I don’t think people do really ‘trot’ out this comment, something like 78% of people go back to work after maternity leave so it’s certainly not a common perspective. My point is that if someone else is providing the physical, practical and emotional needs of a child for a significant number of hours each week they have influence in the child’s development. Perhaps ‘someone else is raising your children’ is an unpalatable phrase but it is true. People can choose whatever they want for their kids, I was just making the point that I wanted to be the person with the majority influence on my kids and that’s why I’m a SAHM. There is no value judgement to it.

coffeedoctor · 09/11/2022 11:52

Eh? You yourself brought that poster up FortSalem86 (by quoting Wiccan from yesterday). Don't be so disingenuous.

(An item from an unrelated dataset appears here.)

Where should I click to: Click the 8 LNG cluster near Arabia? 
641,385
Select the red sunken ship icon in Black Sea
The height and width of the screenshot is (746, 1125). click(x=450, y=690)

TheMoops · 09/11/2022 11:57

coffeedoctor · 09/11/2022 11:37

I think people (understandably) get hung up on this word "raising" and people are talking at cross-purposes a lot of the time. For instance, you could say a parent whose children are at boarding school from aged 7 "raised" their children, and that would be true, in the sense that ultimately, they are the parent and the buck stops with them, plus they spend time with their kids in the holidays. But nobody would argue that those parents spent as much physical time 'raising' their children, as a parent whose children were home from school every day at 4pm.. That's why so many people say, "I couldn't send my kids to boarding school."

So yes, we all raise our children in different ways. But a parent with a six-month old baby in a nursery with a key worker from 8-6 five days per week, is not 'raising' that baby to the same extent as someone who uses the same nursery one or two days a week - or obviously a SAHM. It's a matter of degrees. A baby is raised by the environments we put them in - whether that be your mother, or with you and / or their dad, a nursery or school. All these things influence your child in their waking hours and shape them as they develop. Where they spend the majority of their waking hours matters. And no, a dad who comes in at 7pm while his wife partner has been with the kids all day is not 'raising' the kids to the same degree as she is. This is obvious.

I guess it depends on your definition of 'raising'. I don't believe you can measure your contribution to raising your children in hours physically spent in their company.
I fell that it encompasses much more than that. Otherwise, the parents that stay at home but largely ignore their kids would be seen as playing a more active role in raising them than a couple who work but use high quality childcare and spend quality time with them during evenings, weekends and holidays.

I am aware that the environments children spend time in shape who they are as a person which is why we chose to use a nursey, a nursery that I knew was outstanding and would help shape our DS. That was a deliberate decision and one of the many decisions you make as a parent. Does that decision mean I play less of a role in raising my child? No, I don't believe it does.